When looking at our menu of options after you pick out a frame at any of our Eyewear Junkie stores, you might be a little surprised about how simple and transparent everything is. After the list of the different frame prices we have, you’re prompted to look at the different types of lens materials we offer. Don’t worry your Eyewear Addiction Specialist will look at your prescription, and the frame you picked out and they will know what the best option for you is.
Single Vision Lenses
Single vision lenses are going to be your standard lens. They have one optical prescription in the entire lens which corrects nearsightedness, farsightedness, and astigmatism. Being nearsighted means you can see close-up objects, but not far away ones. Farsightedness is the opposite, so close-up objects are unclear, but you can see far away. And then astigmatism is caused by an irregularly shaped eye and is very common in people who wear glasses. Single vision lenses combine your distance correction, with your astigmatism correction and give you the same prescription over the whole lens which allows you to be able to see.

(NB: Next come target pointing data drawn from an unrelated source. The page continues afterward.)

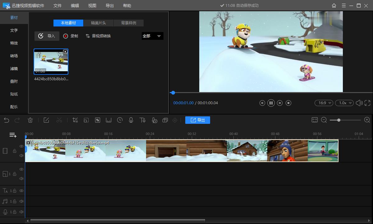Image resolution: width=373 pixels, height=224 pixels.
Task: Click the crop tool icon in timeline toolbar
Action: (x=75, y=120)
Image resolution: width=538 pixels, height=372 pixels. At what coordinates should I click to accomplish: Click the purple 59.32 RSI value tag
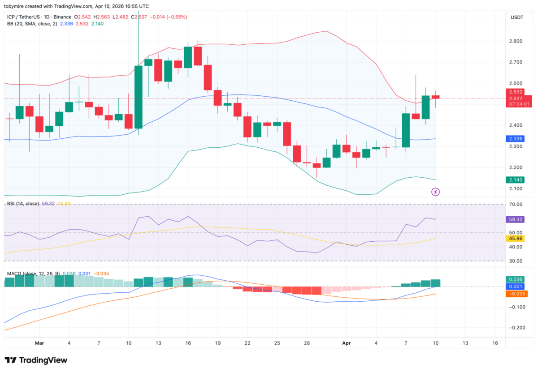tap(515, 220)
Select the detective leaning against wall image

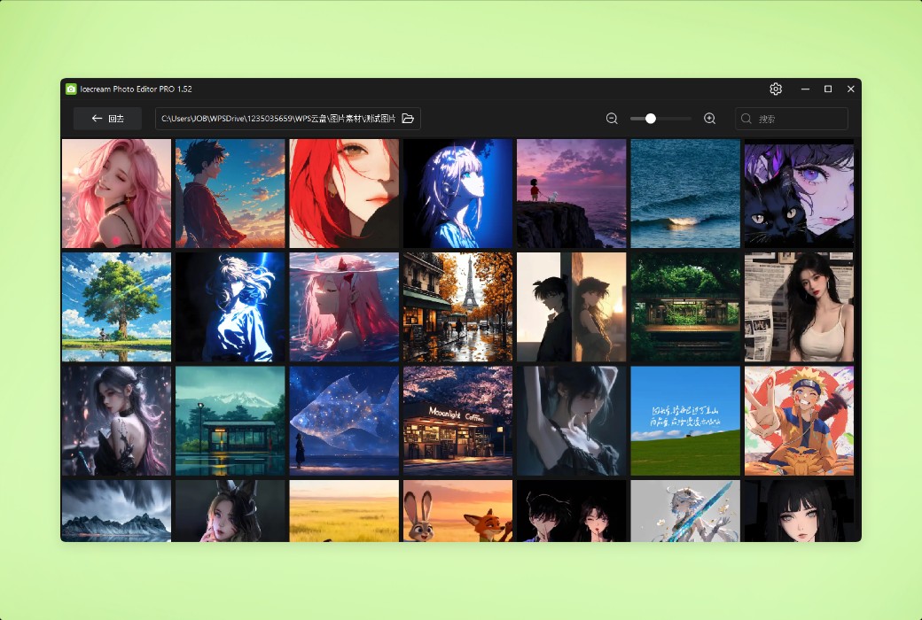pos(571,306)
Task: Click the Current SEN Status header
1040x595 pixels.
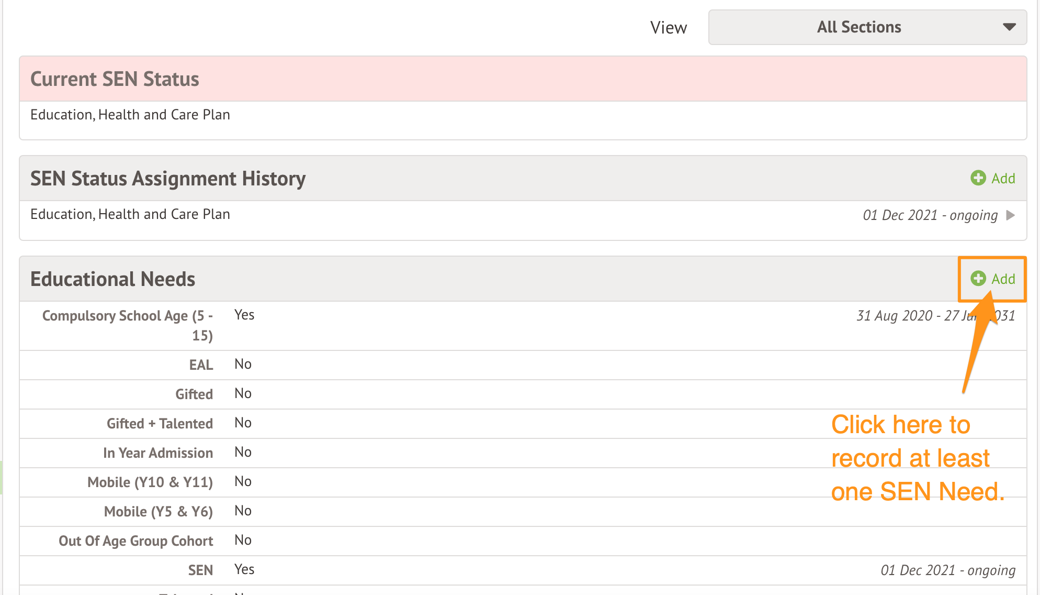Action: 115,79
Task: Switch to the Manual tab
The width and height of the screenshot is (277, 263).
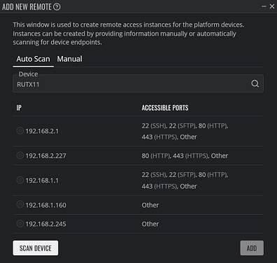Action: [x=69, y=59]
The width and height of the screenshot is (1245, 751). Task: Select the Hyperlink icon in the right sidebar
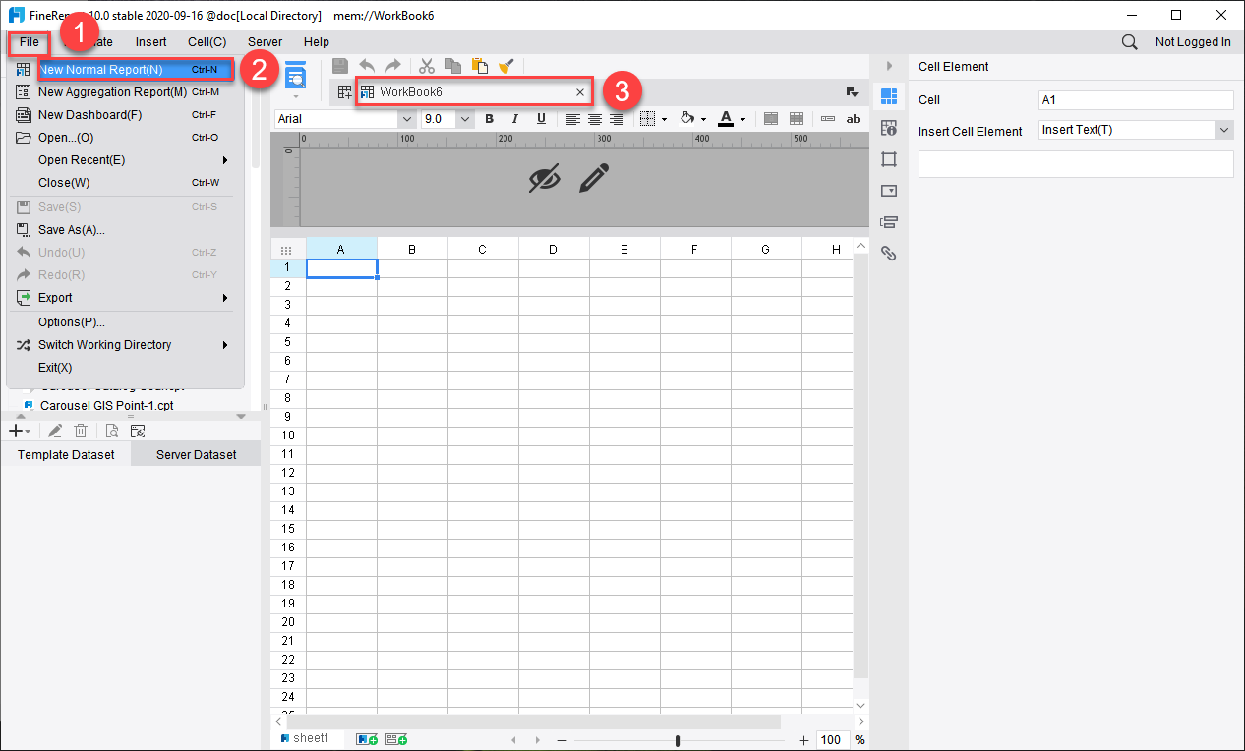[x=889, y=253]
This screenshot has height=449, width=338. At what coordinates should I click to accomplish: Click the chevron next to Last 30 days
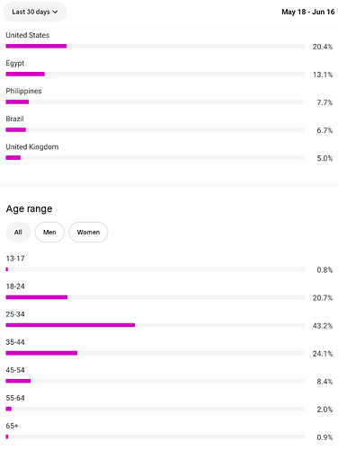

Progressive and Bifocal Lenses
Bifocal lenses are lenses with two prescriptions in them, distinctly separated. The prescription at the top of the lens is generally a distance prescription for things far away, and then as you move down the lens to the separated bifocal part where it is a close-up prescription. This is to help people change focus from far away to close-up, which can get more difficult as your eyes age. Progressive lenses are similar, except there is a third portion in the middle, blending the distance, and close-up prescription together to create a smooth progression. With the two prescriptions, however, it also has a transition portion, seemingly blending those two prescriptions together to help the eye transition between the two prescriptions. These types of lenses are for people who have a distance prescription, along with an additional reading power, which is the close-up prescription. When you’re young you generally have a single vision prescription, but as you get older and your eyes age they generally need a little bit more help, and that’s what progressive lenses are for.

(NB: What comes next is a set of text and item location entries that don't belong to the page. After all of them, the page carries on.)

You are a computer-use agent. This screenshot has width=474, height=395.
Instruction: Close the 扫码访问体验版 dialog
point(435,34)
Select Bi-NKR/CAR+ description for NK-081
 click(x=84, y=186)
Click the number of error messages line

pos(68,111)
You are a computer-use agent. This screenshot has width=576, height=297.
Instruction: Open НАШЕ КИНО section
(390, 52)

Something that surprises many new glasses wearers is that glass is not a very common material for prescription glasses. We offer a few different lens materials the first of which being plastic, which we don’t generally recommend because it is a very brittle material so it scratches and chips quite easily. The material we recommend the most is called polycarbonate, it is one of the best options all around with scratch resistance, durability, clarity, for a reasonable price. Up next we have Trivex lenses which are the best in combined clarity, durability, and scratch resistance, but a little bit more in cost. The only thing about Trivex is that it is a thicker material, so if you have a higher prescription it isn’t really an option. Next, we have our two Hi-Index materials, Hi-Index is great for those who have quite high prescriptions because it is a thinner material. There are two types of Hi-Index, 1.67 and 1.74, respectively super-thin and ultra-thin, 1.74 being the thinnest. That is quite a bit of information to take into account when choosing new glasses, and that’s why every step of the way you have an Eyewear Addiction Specialist to help you.

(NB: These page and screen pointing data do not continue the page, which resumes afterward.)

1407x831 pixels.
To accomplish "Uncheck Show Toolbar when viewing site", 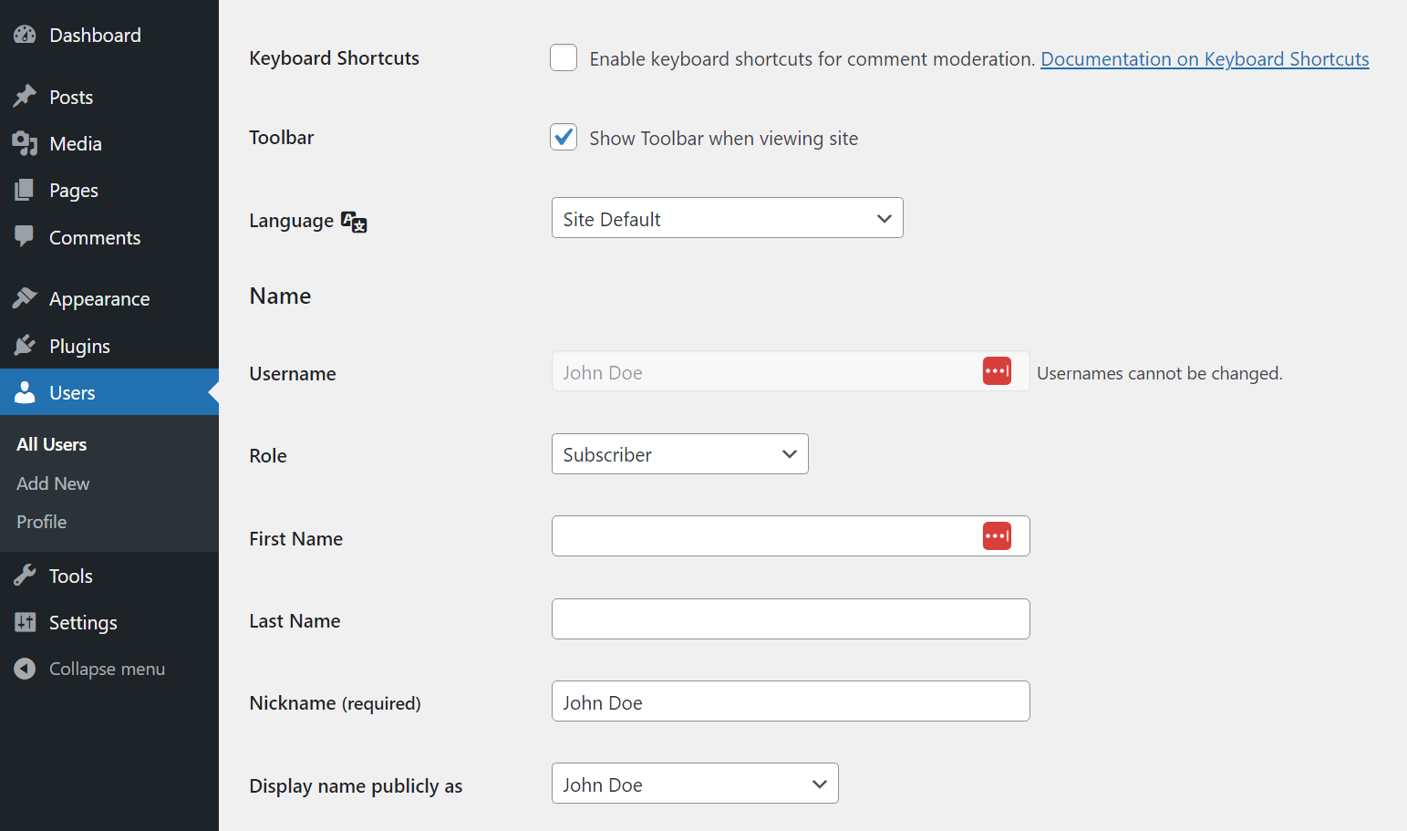I will pyautogui.click(x=564, y=137).
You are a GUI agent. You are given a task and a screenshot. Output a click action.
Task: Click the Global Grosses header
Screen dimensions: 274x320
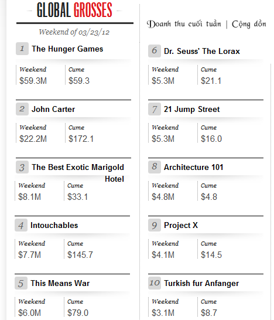click(74, 10)
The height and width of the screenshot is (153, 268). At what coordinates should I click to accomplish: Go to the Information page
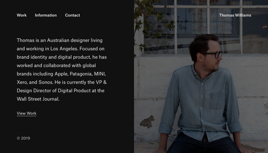(46, 15)
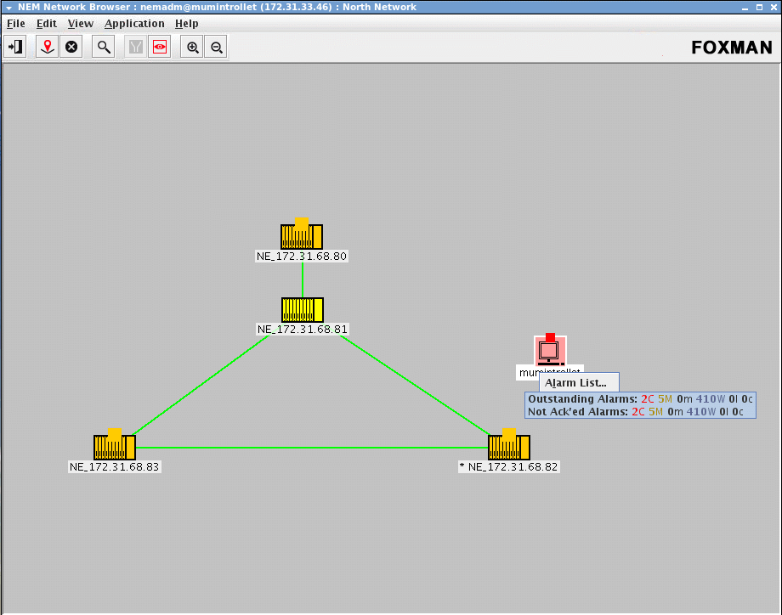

When you are choosing which lens material is best for you, you have to keep in mind your prescription, and the frame. If you have a very small prescription, but choose a semi-rimless frame you might want to go with Trivex for your lenses, to make sure that the bottom of that lens is more durable and won’t chip. Or if you have a particularly high prescription and a thin metal frame, you would definitely want to go with a Hi-Index lens so that the edges of your lenses don’t stick out from your frame. There is a lot to think about when buying new glasses, so having one of our experienced Eyewear Addiction Specialists to help you every step of the way.